SOURCE EXTRACT >>
|---|

A welcome introduction to relational ministry, says Peter McGeary

MANY years ago, in the pastoral idyll that was theological college, we were treated to weekly sessions on “pastoral care”. As is so often true of so much church discourse, the twin emphases were on sex and pain, and, in what, I believe, is still called “role play”, we were paired off to act out imagined constructions of pain and grief, and asked to “solve” them. What would you say to this person if they knocked at the vicarage door? What would you do?

To go with all this was a growing library of studies in what was called “pastoral care”, almost as if it were another academic subject. Some of these, of course, were very helpful: the SPCK Library of Pastoral Care series especially so. But too often these volumes gave the impression that this thing called “pastoral care” was an entity to be measured and applied, a set of skills to be acquired rather than a human disposition to be formed and prayed and shared.

|---|

RECORDS SHOWN >>
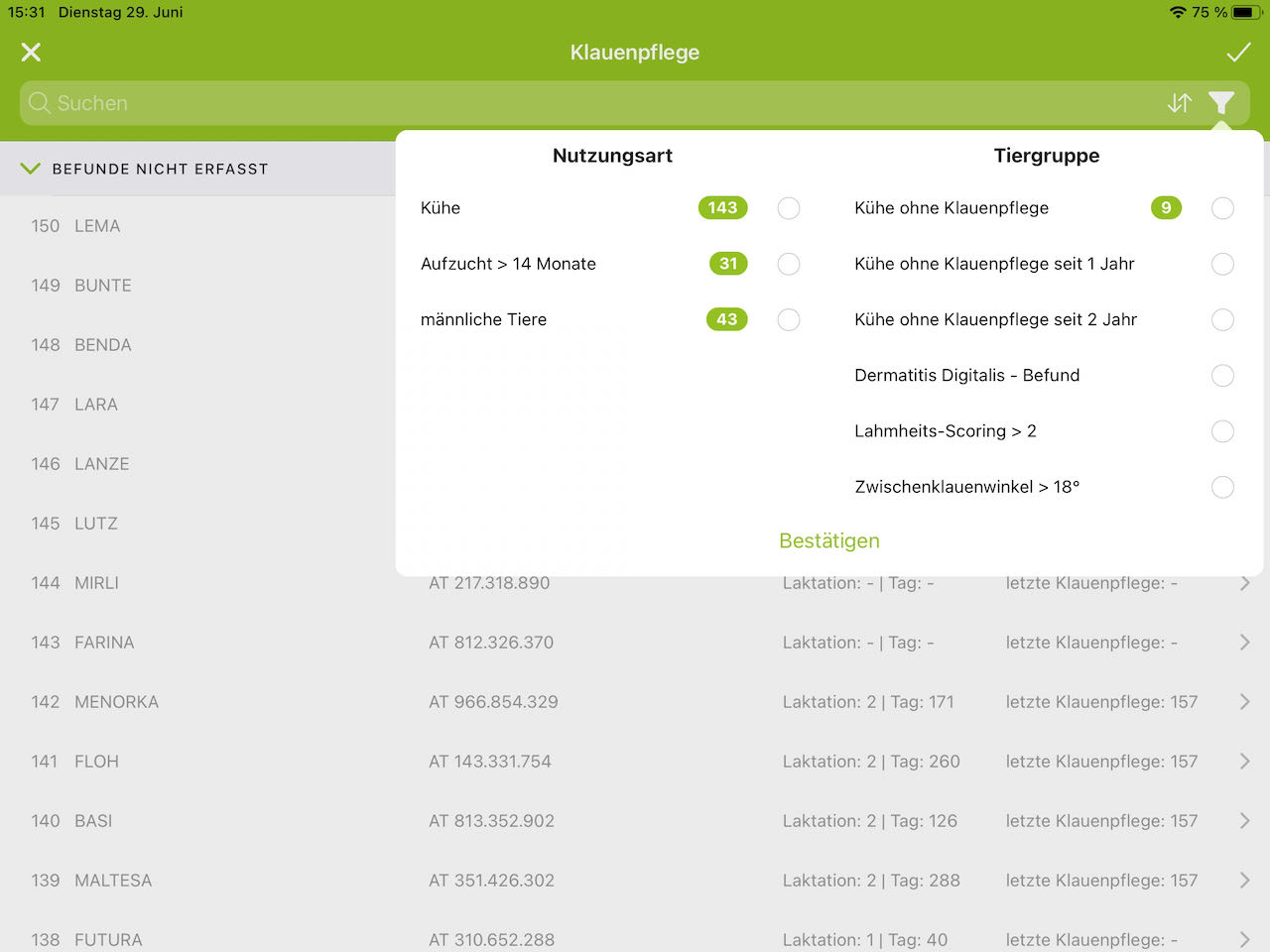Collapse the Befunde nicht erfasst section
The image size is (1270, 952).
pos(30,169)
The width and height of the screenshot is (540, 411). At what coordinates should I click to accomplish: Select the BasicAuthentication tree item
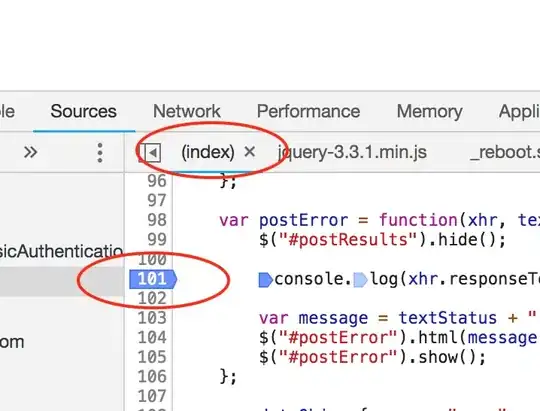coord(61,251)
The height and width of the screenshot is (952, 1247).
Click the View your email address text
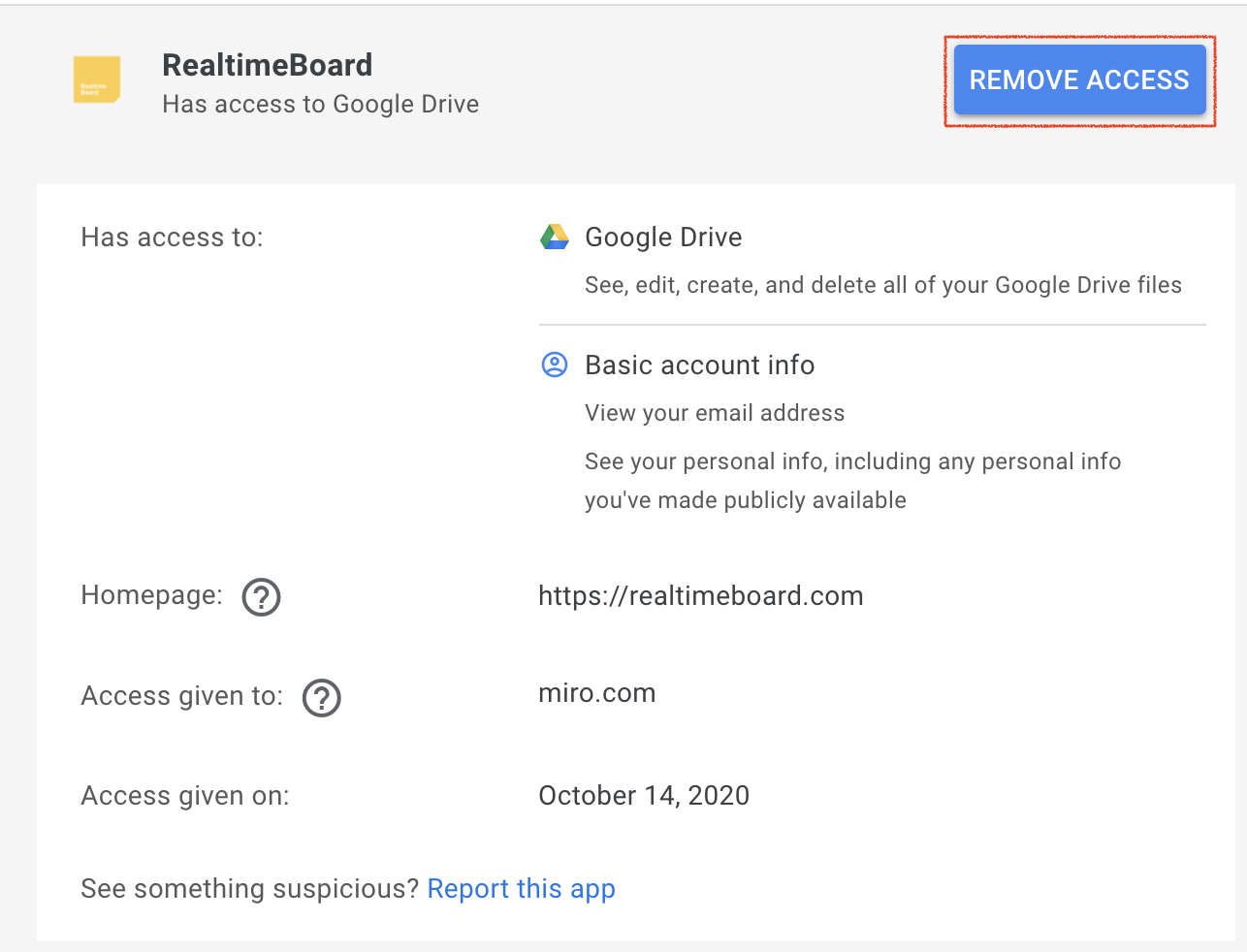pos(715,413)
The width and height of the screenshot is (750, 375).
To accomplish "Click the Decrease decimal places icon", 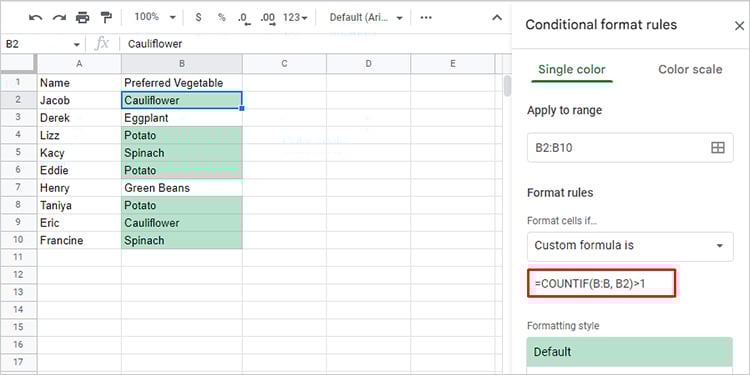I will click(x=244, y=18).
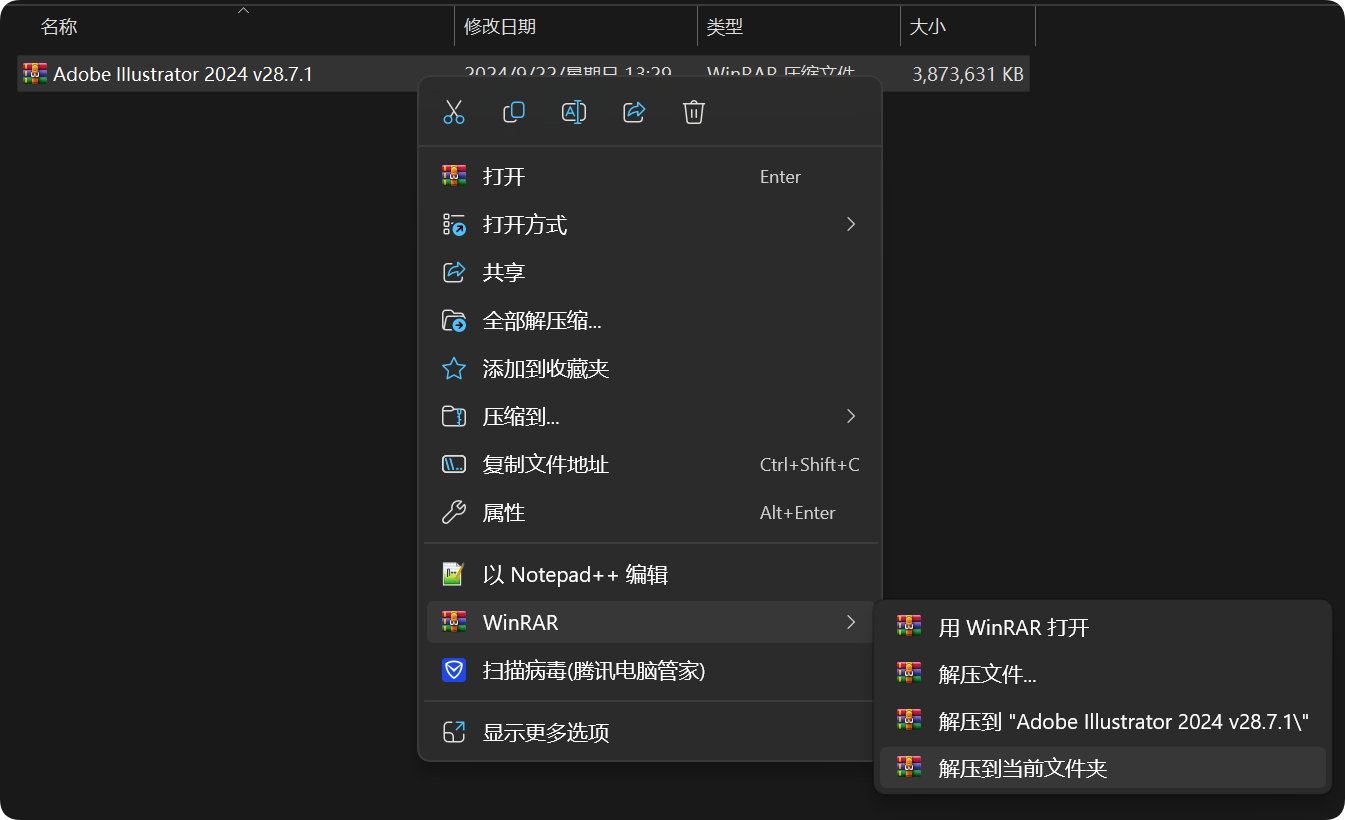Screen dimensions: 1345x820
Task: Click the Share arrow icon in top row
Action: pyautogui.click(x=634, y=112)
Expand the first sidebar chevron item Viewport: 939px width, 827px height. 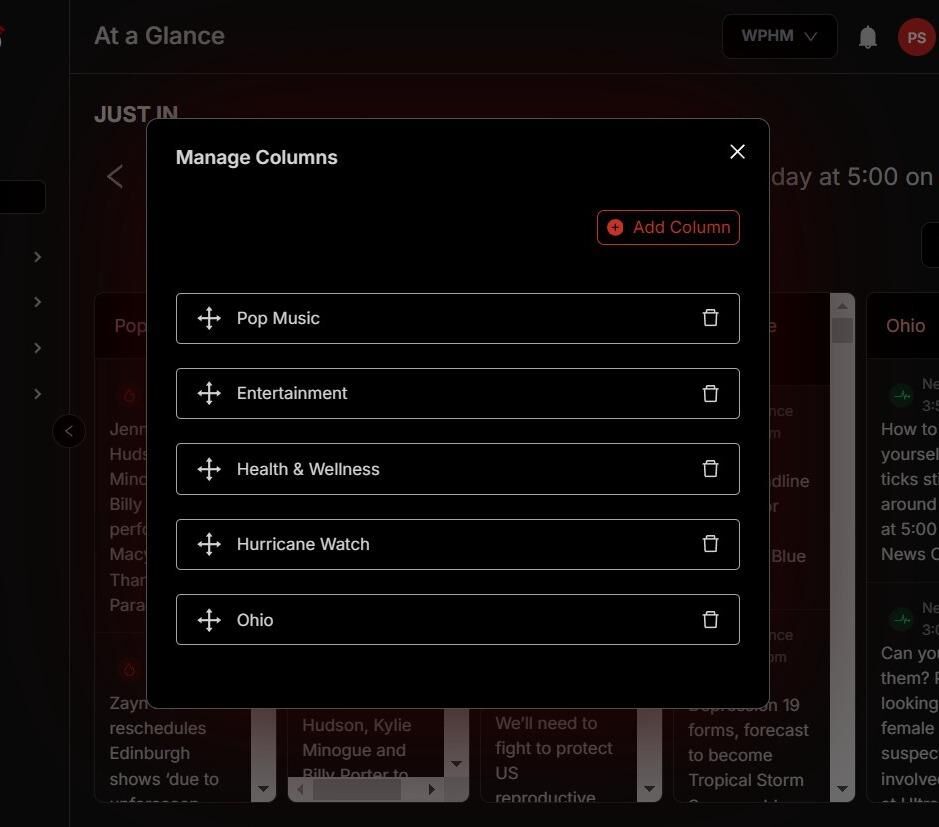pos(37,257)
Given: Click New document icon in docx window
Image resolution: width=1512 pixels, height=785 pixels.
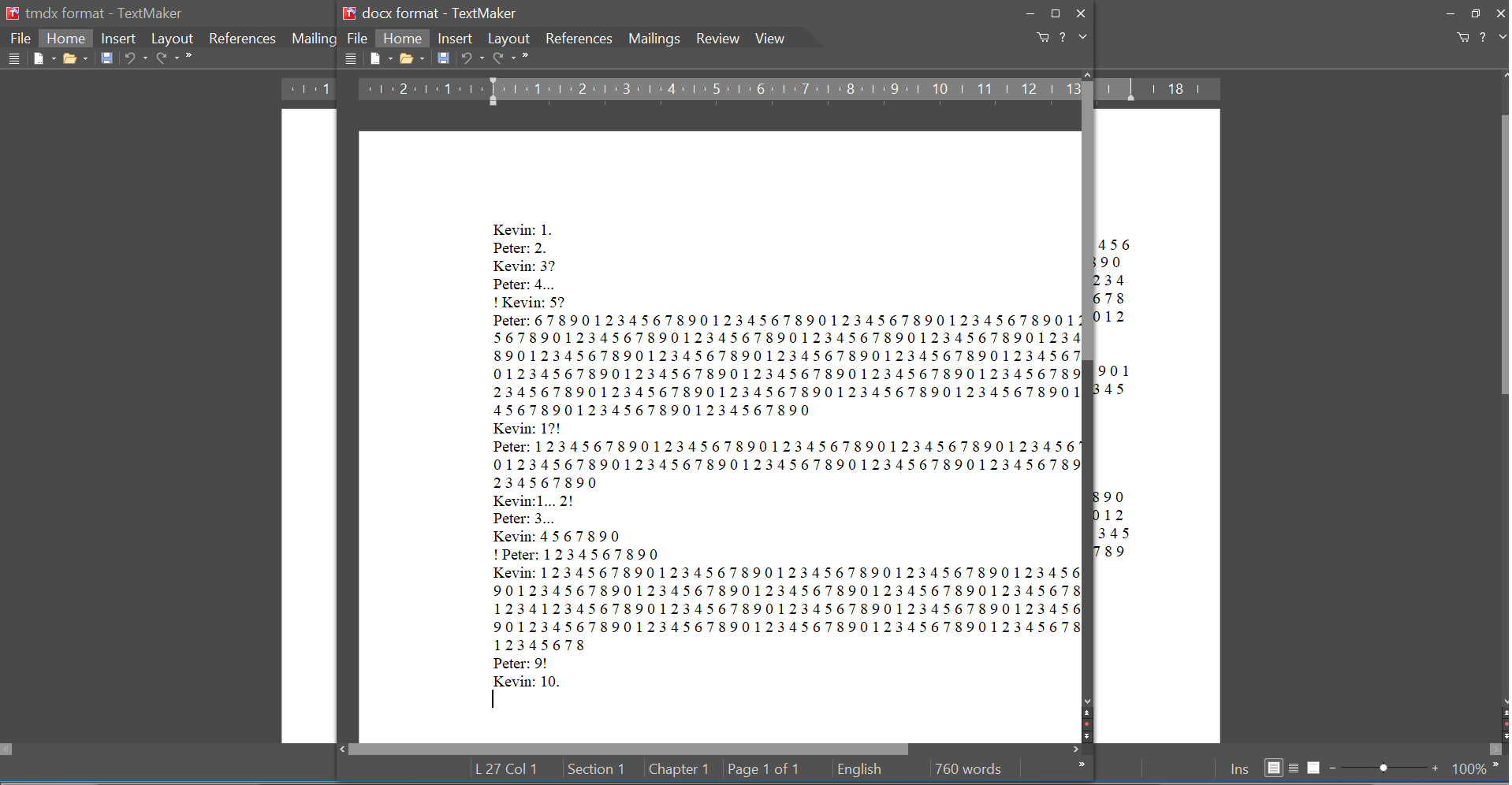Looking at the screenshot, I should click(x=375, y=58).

|---|

WHAT TO DO >>
• 1. Copy the stretch of the pastoral care passage from "A welcome introduction" through "would you do?" word for word.
• 2. Carry on the pastoral care passage from the point where it stops.
The items come from a separate source unrelated to the pastoral care passage.

EXPECTED ANSWERS >>
• 1.
A welcome introduction to relational ministry, says Peter McGeary

MANY years ago, in the pastoral idyll that was theological college, we were treated to weekly sessions on “pastoral care”. As is so often true of so much church discourse, the twin emphases were on sex and pain, and, in what, I believe, is still called “role play”, we were paired off to act out imagined constructions of pain and grief, and asked to “solve” them. What would you say to this person if they knocked at the vicarage door? What would you do?

• 2.
Some years later, Kenneth Leech identified the problem in one of his finest books when he referred to this as the “bogus professionalisation of the clergy” (chapter 10, The Sky is Red, Darton, Longman & Todd).

That is why this admirably small book is so welcome. Michael Hopkins has considerable experience of ministry in the United Reformed Church; and perhaps this distance from Anglican experience is helpful here, as there are no assumptions at play when it comes to what can often be our hubris at being the “National Church” (whatever that is). There is nothing but the person and the faith that they bring to the pastoral encounter.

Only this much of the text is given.